__Your task__: An exact transcription of all the data is required.

[[ Dataset excerpts open ]]

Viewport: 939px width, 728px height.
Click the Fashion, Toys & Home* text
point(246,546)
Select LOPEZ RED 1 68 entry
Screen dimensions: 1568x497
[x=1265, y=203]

[[ Dataset excerpts closed ]]

__Task answer__:
Viewport: 939px width, 728px height.
Click the Fashion, Toys & Home* text
point(246,546)
Select LOPEZ RED 1 68 entry
Screen dimensions: 1568x497
[x=1265, y=203]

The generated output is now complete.